The organisation runs the Heshimu Punda Programme (Respect the Donkey) in eight counties in Central and Upper Eastern Kenya. Mr. Murithi adds that “This campaign seeks to benefit the rural farmers especially women who play a vital role in the agricultural sector. Most of these women undergo challenges to ensure their families have food on the table. By encouraging them to improve the welfare of their donkeys, they have realized that their income has increased hence the reduction of poverty. They use the donkeys to fetch water for both agricultural and domestic usage.”
Margaret Munyi who hails from Murambare in Embu County has been in khat farming for over a decade now but her earnings were little until she decided to purchase a donkey in 2010.
“One of the problems we are facing in this area is the lack of water and the sources we have are located kilometres away and on a day one can only make a trip to the river. But with the help of a donkey you can carry about four -20-litres jerrican and make up to four trips, hence we have enough for domestic usage and agricultural activities,” says Munyi.
The mother of three ventured into khat farming the same year she got her first donkey whom she named ‘Kativa’.
Munyi attributes her success to her donkey “With my ‘Kativa’ I find it easy to fetch water for my khat and domestic usage and I can say that my daily income is Sh 500 from just fetching water. In my half-acre khat farm I can make between Sh 15,000 - Sh 30,000 per month depending with the market. All these have been made possible with the help of my ‘Kativa’ donkey; previously I could not fetch such amount.”
She adds, “Our group is made up of 20 women farmers and we have been empowered to care for our donkeys as well as practice table banking which has enabled us to pay school fees, build better houses, pay health care expenses and some of us have also ventured into small enterprises to supplement their income. I have plans for building rental houses.”

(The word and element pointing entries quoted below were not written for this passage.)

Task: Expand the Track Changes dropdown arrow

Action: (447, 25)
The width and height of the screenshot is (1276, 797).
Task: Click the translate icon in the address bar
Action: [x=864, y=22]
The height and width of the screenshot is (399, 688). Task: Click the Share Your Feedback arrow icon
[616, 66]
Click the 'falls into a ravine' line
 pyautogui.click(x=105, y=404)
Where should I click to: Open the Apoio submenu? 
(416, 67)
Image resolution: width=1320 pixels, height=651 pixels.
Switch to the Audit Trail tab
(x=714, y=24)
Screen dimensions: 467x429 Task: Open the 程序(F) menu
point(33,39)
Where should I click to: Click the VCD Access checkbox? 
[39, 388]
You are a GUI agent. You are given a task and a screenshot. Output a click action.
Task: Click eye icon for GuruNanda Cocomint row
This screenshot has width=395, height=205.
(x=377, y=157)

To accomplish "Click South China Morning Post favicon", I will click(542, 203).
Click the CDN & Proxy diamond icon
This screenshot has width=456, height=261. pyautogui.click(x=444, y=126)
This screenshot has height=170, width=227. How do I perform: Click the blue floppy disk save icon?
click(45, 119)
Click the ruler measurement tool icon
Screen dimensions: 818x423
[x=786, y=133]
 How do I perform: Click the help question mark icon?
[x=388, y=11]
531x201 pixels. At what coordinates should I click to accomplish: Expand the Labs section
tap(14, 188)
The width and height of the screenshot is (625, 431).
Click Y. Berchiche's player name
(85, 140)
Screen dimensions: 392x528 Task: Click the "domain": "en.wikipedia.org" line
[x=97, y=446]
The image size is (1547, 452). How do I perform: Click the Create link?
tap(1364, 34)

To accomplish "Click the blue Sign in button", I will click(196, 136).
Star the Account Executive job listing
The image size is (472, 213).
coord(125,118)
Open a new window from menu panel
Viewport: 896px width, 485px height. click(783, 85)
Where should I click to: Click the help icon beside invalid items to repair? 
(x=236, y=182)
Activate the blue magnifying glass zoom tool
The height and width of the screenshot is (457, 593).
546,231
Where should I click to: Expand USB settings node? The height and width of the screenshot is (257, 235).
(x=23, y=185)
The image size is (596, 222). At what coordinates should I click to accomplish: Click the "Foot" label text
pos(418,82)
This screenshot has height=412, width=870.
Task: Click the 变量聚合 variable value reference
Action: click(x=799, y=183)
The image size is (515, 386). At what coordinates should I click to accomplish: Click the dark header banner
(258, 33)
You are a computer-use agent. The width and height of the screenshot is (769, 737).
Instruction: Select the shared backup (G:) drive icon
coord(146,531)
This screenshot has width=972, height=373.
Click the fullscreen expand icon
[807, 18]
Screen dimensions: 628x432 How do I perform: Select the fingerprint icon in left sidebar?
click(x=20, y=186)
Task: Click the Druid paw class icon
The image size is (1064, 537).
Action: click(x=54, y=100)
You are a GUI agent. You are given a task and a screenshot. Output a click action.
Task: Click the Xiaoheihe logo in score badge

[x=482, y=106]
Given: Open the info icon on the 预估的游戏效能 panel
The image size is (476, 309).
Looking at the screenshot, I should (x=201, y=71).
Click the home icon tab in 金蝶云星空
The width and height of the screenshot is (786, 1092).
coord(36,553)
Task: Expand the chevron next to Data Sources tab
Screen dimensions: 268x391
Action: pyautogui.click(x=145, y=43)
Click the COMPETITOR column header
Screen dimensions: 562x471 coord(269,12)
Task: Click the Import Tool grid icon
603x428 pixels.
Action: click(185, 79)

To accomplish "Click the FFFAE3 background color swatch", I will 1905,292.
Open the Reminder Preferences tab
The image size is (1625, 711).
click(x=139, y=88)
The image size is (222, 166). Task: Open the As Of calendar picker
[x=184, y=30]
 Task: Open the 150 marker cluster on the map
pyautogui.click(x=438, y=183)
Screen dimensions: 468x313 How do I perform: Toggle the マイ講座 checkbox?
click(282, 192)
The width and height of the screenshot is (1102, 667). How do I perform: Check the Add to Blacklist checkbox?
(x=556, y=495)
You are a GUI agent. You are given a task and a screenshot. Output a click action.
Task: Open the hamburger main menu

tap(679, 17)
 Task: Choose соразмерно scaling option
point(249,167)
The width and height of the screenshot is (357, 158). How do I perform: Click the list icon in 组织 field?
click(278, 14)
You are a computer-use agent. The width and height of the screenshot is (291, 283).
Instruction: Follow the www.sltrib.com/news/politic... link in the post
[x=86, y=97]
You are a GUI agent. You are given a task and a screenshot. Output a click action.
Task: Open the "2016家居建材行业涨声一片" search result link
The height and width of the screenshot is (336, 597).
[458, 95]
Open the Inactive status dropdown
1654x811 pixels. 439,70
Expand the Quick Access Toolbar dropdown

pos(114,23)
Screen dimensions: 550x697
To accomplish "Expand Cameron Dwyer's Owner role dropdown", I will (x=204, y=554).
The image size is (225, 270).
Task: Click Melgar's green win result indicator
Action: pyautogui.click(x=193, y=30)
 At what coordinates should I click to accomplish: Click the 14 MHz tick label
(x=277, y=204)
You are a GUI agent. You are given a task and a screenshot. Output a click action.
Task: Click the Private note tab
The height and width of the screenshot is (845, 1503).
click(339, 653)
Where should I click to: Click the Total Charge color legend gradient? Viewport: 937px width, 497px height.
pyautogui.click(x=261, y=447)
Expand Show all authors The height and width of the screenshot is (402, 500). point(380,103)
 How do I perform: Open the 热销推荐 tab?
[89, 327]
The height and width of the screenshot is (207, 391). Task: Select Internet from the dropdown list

Communities living in semi-arid areas of some counties in Kenya like Kitui, Makueni, Machakos, Tharaka Nithi, Embu, and Laikipia among others, use donkeys to mainly transport water from water points to the homesteads, firewood from farms and forests to the homestead and merchandise to the markets. In these areas, women who use donkeys can save 90 percent of time and energy that would have been used to transport water and firewood on their heads or backs. The time saved by women is usually invested in other economically productive activities like selling commodities in markets, tendering kitchen gardens, making various merchandise like weaving baskets, and other farming activities.